In order to settle the decree in this matter and facilitate a distribution by the substituted trustee of the estate of the testator, it is necessary for the surrogate to construe the will of Samson Wallach, deceased. The testator left him surviving seven children, four sons and three daughters. His residuary estate was devised and bequeathed by the following clause of the will: Third. I give, devise and bequeath all the rest, residue and remainder of my property and estate, real and personal, unto my executors hereinafter named, in trust for the following uses and purposes, to wit: To divide the same into seven equal shares, for which purpose they shall have full power and authority to dispose of and convert any part of my estate into money, and to collect and receive the interest and income thereof, and after ¡paying 'taxes, insurance, interest, repairs and other necessary expenses, to pay over the net income of one of said equal shares to each of my four sons, Leopold Wallach, Joseph G. Wallach, Emanuel Wallach and Hirsch Wallach, semi-annually, until they shall severally attain the age of thirty years, and upon my said sons severally attaining the age of thirty years, to pay and deliver over to each of my said sons one of said equal shares.
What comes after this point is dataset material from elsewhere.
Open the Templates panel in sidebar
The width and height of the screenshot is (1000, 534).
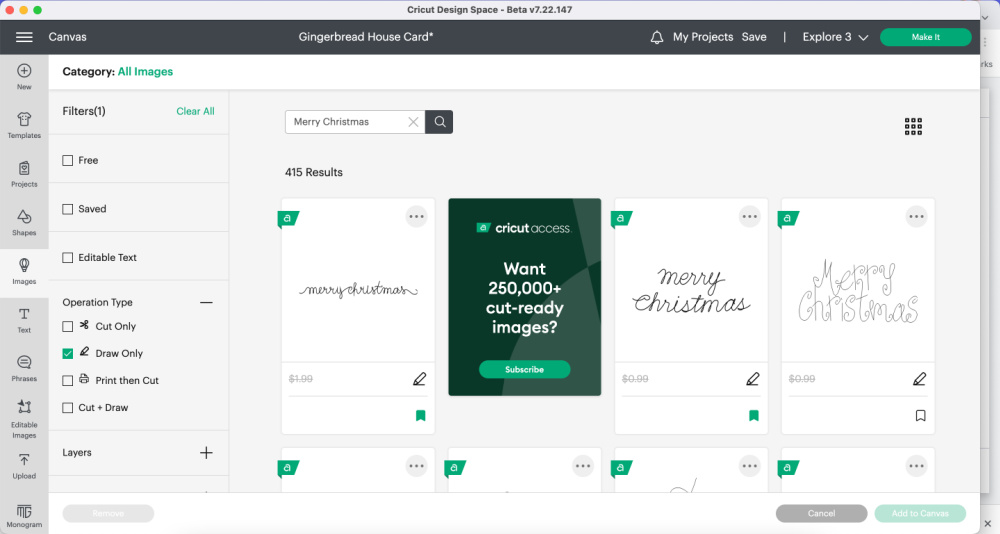click(x=24, y=124)
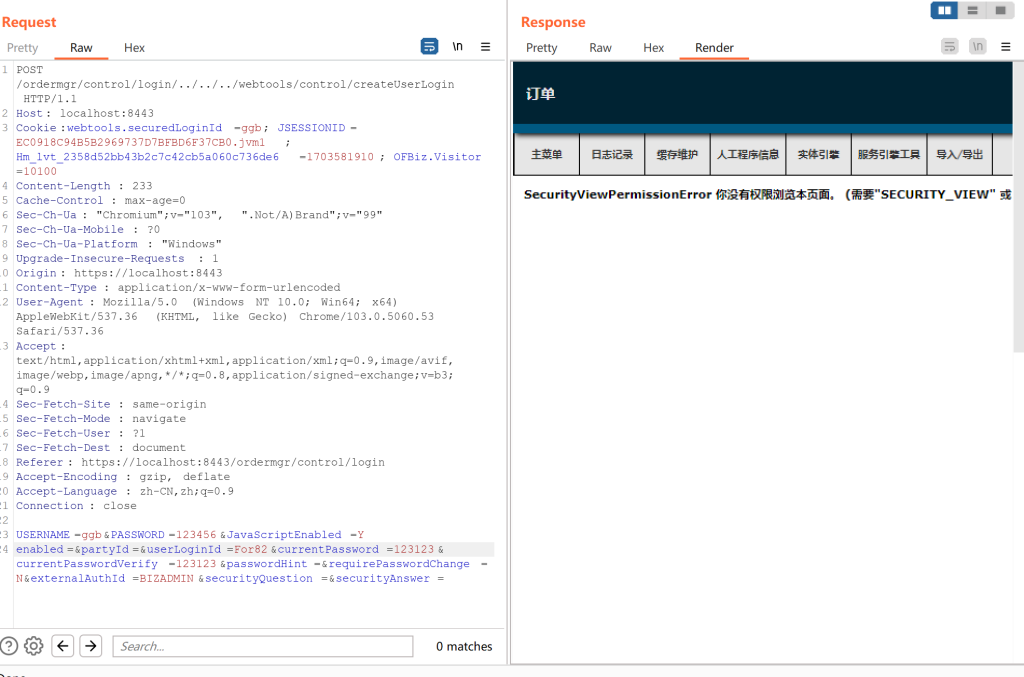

And as to the remaining three equal shares, to pay the net income of one of said shares to each of my daughters, Fanny Moses, the wife of Max Moses; Lena Wallach and Gertie Wallach, semi-annually, during their natural lives. And upon the death of any daughter leaving issue, then to pay *90the principal of said share and any unexpended interest thereon to such issue.” The limitations contained in the third clause are modified and completed by the following provisions of the will: “ Fourth. In the event of the death of either of my said sons before attaining the age of thirty years leaving issue, the share of the son so dying shall be paid over to and distributed among the issue equally, share and share alike; but if such son so dying shall leave no issue, then such share shall be paid over and distributed among my surviving children and the'issue of any deceased child. Fifth. In the event of the death of any or either of my said daughters without issue, the share of such deceased daughter shall be distributed among my surviving children and the issue of any deceased child.”

Lena Wallach, one of the daughters of testator, died September 28, 1912, without issue. Leopold Wallach, a son of testator, died February 1, 1908, leaving-issue; Emanuel, another son, died January 15, 1908, leaving issue; Joseph, another son, died about January 1, 1890, leaving issue. One son and two daughters of the testator are now living, having survived their sister Lena. The question is, What becomes of the corpus of the estate or property held on trusts for the benefit of Lena; the trust having terminated and the corpus being ready for distribution? The trustee is interested in this question only in so far as to see to it that the distribution is in accordance with the will. The guardians of the issue of testator’s deceased children urge that under the principle repeated by this court in Matter of Bauerdorf, 77 Misc. Rep. 655, 656, the distribution must be per capita among the surviving children of testator and the issue of his deceased children. Counsel for the surviving children of the testator, on the other hand, contend for the contrary, in so far as the surviving children of testator are concerned.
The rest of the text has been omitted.